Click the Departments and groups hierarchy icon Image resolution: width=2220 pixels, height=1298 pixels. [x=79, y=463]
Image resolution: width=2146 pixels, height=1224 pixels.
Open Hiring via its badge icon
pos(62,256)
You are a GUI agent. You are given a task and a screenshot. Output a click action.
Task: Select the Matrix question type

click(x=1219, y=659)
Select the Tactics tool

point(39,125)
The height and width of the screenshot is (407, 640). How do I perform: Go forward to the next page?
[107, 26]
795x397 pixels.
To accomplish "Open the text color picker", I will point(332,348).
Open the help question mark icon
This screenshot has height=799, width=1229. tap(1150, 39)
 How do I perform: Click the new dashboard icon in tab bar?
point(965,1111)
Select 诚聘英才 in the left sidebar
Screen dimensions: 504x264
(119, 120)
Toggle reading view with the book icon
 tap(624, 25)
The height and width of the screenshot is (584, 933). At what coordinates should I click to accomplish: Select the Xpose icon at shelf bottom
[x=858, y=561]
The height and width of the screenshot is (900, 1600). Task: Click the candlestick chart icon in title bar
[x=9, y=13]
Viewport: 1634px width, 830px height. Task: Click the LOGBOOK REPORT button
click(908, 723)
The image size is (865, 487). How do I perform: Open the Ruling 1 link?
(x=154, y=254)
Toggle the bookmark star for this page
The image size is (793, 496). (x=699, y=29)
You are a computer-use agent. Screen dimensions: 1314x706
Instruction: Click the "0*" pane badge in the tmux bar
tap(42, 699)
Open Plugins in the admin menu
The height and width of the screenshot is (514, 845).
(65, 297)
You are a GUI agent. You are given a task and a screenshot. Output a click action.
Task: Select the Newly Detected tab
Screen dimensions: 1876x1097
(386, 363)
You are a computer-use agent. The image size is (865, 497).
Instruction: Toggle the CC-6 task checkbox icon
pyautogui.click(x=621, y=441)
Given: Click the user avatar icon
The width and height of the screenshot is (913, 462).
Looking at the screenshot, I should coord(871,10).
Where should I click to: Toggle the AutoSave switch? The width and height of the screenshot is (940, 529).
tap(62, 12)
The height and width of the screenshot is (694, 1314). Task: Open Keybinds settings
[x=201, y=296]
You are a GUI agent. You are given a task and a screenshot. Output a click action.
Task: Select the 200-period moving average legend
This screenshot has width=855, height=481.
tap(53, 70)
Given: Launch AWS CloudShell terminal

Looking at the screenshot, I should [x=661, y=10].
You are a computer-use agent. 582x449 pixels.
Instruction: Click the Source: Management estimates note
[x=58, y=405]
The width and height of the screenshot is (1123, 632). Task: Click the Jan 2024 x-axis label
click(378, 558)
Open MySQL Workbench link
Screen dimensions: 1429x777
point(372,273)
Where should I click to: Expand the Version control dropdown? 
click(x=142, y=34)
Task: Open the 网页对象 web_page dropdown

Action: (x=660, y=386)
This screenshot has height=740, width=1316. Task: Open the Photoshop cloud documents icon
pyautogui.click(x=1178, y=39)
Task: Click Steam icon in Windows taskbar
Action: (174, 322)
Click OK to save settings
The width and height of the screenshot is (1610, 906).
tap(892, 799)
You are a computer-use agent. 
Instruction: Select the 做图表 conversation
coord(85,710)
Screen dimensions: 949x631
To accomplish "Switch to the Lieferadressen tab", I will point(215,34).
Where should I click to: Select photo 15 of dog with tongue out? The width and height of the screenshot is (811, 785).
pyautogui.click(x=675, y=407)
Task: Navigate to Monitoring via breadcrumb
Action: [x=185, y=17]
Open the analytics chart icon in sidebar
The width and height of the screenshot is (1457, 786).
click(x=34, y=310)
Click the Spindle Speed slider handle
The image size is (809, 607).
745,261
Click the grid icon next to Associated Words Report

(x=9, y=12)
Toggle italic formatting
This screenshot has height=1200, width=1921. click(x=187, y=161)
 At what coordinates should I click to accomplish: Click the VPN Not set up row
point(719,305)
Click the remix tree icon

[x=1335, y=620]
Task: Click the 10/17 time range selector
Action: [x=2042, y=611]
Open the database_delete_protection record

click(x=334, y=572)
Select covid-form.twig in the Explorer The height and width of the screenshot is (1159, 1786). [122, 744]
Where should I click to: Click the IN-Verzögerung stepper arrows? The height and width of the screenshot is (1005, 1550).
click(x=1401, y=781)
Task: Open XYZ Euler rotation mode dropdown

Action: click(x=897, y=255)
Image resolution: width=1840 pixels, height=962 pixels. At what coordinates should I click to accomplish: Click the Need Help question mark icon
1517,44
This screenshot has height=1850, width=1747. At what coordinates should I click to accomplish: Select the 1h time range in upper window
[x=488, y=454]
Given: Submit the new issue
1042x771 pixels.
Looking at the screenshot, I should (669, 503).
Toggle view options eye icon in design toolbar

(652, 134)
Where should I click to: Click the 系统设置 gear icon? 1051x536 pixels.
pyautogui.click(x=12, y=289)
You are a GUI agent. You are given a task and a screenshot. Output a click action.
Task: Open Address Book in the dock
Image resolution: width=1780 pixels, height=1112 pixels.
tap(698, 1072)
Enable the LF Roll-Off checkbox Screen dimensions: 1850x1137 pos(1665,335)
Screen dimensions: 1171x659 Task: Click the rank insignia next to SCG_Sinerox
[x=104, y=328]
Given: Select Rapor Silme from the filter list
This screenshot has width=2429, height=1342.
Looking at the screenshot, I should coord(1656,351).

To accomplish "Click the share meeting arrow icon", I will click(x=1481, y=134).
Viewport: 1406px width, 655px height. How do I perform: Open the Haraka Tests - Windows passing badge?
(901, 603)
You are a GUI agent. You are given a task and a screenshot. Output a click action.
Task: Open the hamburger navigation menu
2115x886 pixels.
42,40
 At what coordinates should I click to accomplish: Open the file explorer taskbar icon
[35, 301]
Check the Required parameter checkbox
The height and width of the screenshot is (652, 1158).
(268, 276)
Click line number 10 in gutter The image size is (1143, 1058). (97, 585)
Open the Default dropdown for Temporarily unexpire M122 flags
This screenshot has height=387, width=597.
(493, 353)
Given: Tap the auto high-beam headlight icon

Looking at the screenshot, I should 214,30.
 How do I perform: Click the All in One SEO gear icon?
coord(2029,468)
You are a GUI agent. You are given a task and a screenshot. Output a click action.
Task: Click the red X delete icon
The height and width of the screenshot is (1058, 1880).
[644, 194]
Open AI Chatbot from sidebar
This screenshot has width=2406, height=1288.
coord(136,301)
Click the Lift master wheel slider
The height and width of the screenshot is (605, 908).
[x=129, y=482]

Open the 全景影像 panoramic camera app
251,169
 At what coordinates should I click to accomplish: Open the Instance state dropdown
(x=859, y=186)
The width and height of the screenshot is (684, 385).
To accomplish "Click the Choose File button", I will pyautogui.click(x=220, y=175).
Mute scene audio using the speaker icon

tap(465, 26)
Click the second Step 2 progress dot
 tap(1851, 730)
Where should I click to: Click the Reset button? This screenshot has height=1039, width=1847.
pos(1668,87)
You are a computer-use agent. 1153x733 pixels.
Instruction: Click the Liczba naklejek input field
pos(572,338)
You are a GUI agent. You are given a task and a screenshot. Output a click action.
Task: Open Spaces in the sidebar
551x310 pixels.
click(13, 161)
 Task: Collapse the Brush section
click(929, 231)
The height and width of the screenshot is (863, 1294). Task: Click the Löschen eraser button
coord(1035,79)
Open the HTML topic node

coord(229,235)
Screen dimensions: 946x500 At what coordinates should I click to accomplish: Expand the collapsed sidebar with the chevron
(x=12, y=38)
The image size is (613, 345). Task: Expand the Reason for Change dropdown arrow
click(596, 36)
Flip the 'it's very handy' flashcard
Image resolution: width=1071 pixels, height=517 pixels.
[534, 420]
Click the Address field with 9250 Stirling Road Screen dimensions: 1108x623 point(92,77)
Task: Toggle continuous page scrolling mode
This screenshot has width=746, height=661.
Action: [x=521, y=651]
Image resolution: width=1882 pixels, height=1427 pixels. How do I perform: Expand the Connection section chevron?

* Assignment:
Nothing should appear in the answer except the lines above from the line with "Where should I click to: Click the 系统设置" through the line with "Given: Select Rapor", both included, written out exactly.

* Exercise output:
Where should I click to: Click the 系统设置 gear icon? 1051x536 pixels.
pyautogui.click(x=12, y=289)
You are a GUI agent. You are given a task and a screenshot. Output a click action.
Task: Open Address Book in the dock
Image resolution: width=1780 pixels, height=1112 pixels.
tap(698, 1072)
Enable the LF Roll-Off checkbox Screen dimensions: 1850x1137 pos(1665,335)
Screen dimensions: 1171x659 Task: Click the rank insignia next to SCG_Sinerox
[x=104, y=328]
Given: Select Rapor Silme from the filter list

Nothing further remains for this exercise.